De facto! Craft em inglês significa o trabalho
artesanal que adoramos, trabalhar, gravar, tocar, criar o som a partir do zero:
não há samples ou programação, nós
esforçamo-nos e tocamos tudo. O que se vê é o que se obtém! E Kraft em alemão significa “força, poder”
que é essencial num som de metal.
Desde o vosso álbum de
estreia Epic Discordant Vision até Uncommon Grounds, o vosso som evoluiu significativamente. O que consideras ser o
maior crescimento ou mudança entre estes dois discos?
Eu acho que não
há nenhuma “grande” mudança no geral. Seguimos naturalmente o mesmo caminho que
começámos com o primeiro álbum, e o nosso som, as nossas técnicas de
gravação/mistura melhoraram com os anos. Espero que possamos continuar a
trabalhar da mesma forma e lançar uma dúzia de outros álbuns e ver como as
coisas vão soar depois de 30 anos de desenvolvimento!
Uncommon
Grounds mistura metal, jazz e música medieval. Como é que
conseguiram fundir estilos tão distintos mantendo um som coeso?
Mesmo que a
apreciação do resultado permaneça subjetiva, ter um som coeso é a minha
preocupação número 1 quando escrevo esta música, por isso obrigado por esse
elogio! Para Ckraft estou a usar melodias que roubei dos cantos
gregorianos, são bastante minimalistas, usam muito poucas notas e trazem
instantaneamente uma direção forte. Combino esta força melódica medieval com o
meu profundo amor por riffs esmagadores e harmonias de jazz
ilimitadamente loucas e dissonantes. Apesar de todas estas experimentações, esta
continua a ser uma banda de metal, e todo o processo de produção é feito
à medida para atingir um som de metal (double-tracking de
guitarras, gravação com um metrónomo, separação de instrumentos quando
gravamos, mistura e masterização em conformidade, etc.).
Seis das oito faixas do álbum são baseadas em música medieval.

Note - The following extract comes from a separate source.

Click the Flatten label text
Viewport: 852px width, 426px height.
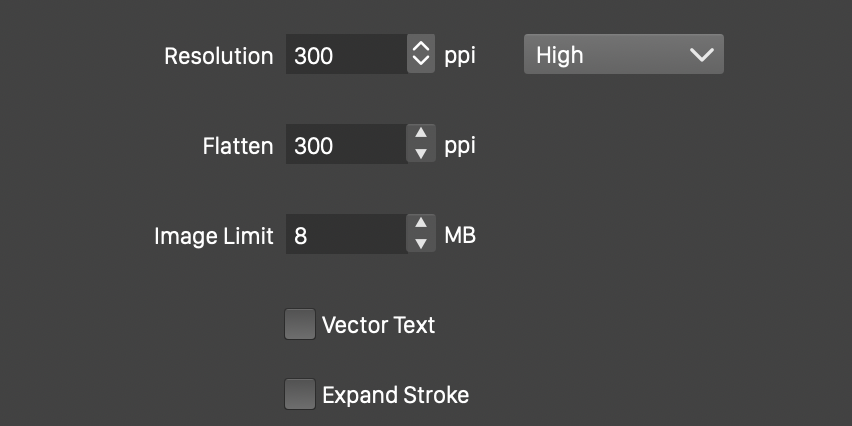coord(237,146)
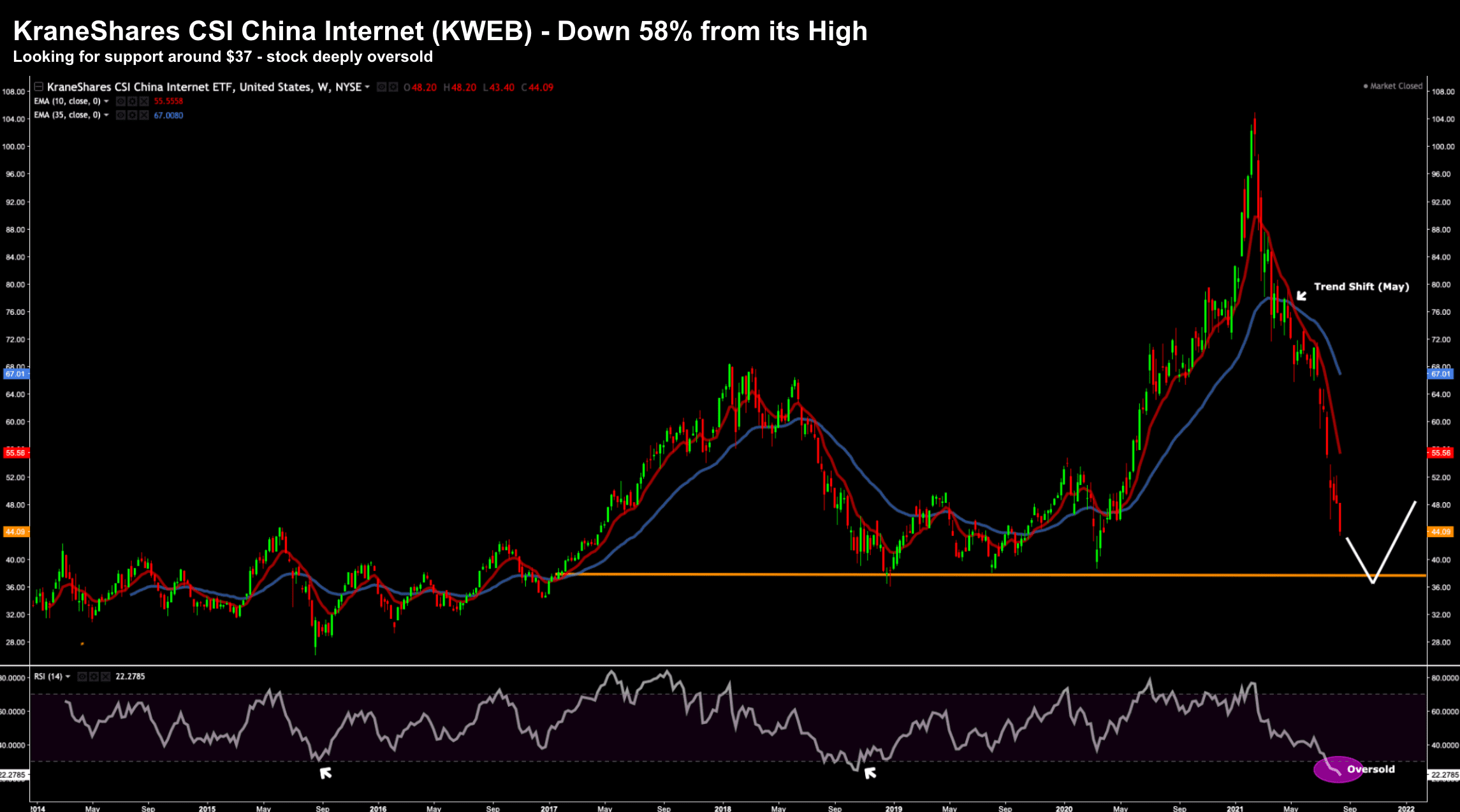
Task: Remove RSI 14 indicator with X icon
Action: (x=105, y=676)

Podes falar-nos mais sobre a tua abordagem para adaptar estas melodias antigas
a um contexto moderno de jazz-metal?
Sem dúvida, esse
é o meu tema preferido. Bring Forth The Imperial Ghost (faixa 2) usa o
cântico Salve, Sancta Parens, referindo-se à ‘mãe sagrada’ que ‘dá à
luz’ o ‘rei’. O conceito de “trazer à luz” levou-me a misturar influências de
duas outras bandas que não se suspeitaria: Imperial Triumphant e... Ghost!
Daí o título.
Misconstruction Of
The Universe (faixa 4) refere-se à má interpretação do
universo. A letra latina do canto gregoriano Universi Qui Te Expectant
traduz-se por “De todos os que esperam em ti, nenhum será confundido [...]

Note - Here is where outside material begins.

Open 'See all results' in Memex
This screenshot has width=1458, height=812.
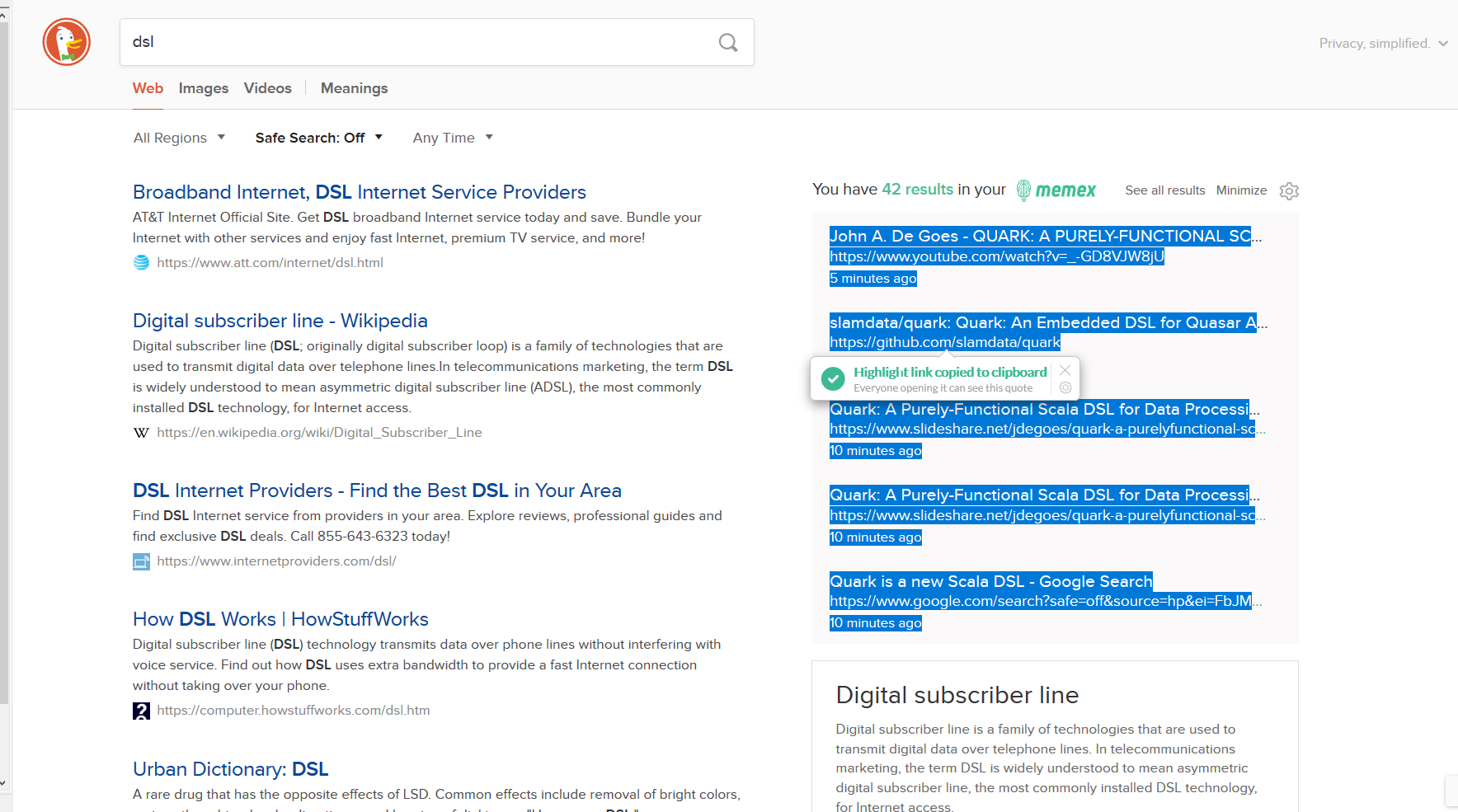click(1164, 190)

faz-me conhecer os teus caminhos, ensina-me as tuas veredas”. Os caminhos das
religiões são todos mais ou menos semelhantes, mas sempre esotéricos. Estou a
tentar imitar este conceito, com o riff principal baseado num padrão
rítmico impossível de compreender e usando o tal canto gregoriano como fio
condutor.
Nostre
(faixa 8) é uma reinterpretação do Kyrie da Messe de Nostre Dame de
Guillaume de Machaut, uma polifonia importante do século XIII, combinada
com um riff tipo Gojira e um solo épico de sintetizador e
saxofone sobre ele!
Pageantrivia (faixa
6) é um título inspirado em grandes cerimónias, como os funerais reais. A
solenidade e a magnificência esmagadora desta forma de homenagem, juntamente
com o canto gregoriano Salve Regina (Tonus Solemnis) dedicado à
“virgem Maria” referida como “rainha”, estão entrelaçados nesta composição.

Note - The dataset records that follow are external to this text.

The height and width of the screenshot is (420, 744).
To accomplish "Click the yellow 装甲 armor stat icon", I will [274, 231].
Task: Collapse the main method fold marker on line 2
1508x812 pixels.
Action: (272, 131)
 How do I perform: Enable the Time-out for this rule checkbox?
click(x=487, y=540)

Tentei apresentar uma narrativa épica e grandiosa, para retratar a sensação de
profunda insignificância nas nossas vidas como “meros mortais” quando
comparadas com noções como a realeza ou as religiões... que podem parecer
triviais, uma vez que são, afinal, construções humanas!
Swallowed By The
Storm (faixa 7) inspira-se no canto gregoriano Sospitati Dedit Egros,
homenagem a São Nicolau, que era visto como o protetor dos marinheiros durante
a Idade Média. Diz a lenda que ele avisou um marinheiro de uma tempestade
iminente. Apesar de ter sido engolido por ondas violentas, São Nicolau acalmou
milagrosamente o mar, garantindo o salvamento da tripulação. Na versão dos Ckraft,
a narrativa toma um rumo diferente. Depois de um início turbulento com um riff
esmagador, como se as ondas batessem no casco do barco, um interlúdio
harmonioso, quase como uma pausa, dá lugar a um riff discordante e
forte, concluindo a peça de forma abrupta e inesperada. A tempestade persiste,
sem que nenhum santo ou religião a livre.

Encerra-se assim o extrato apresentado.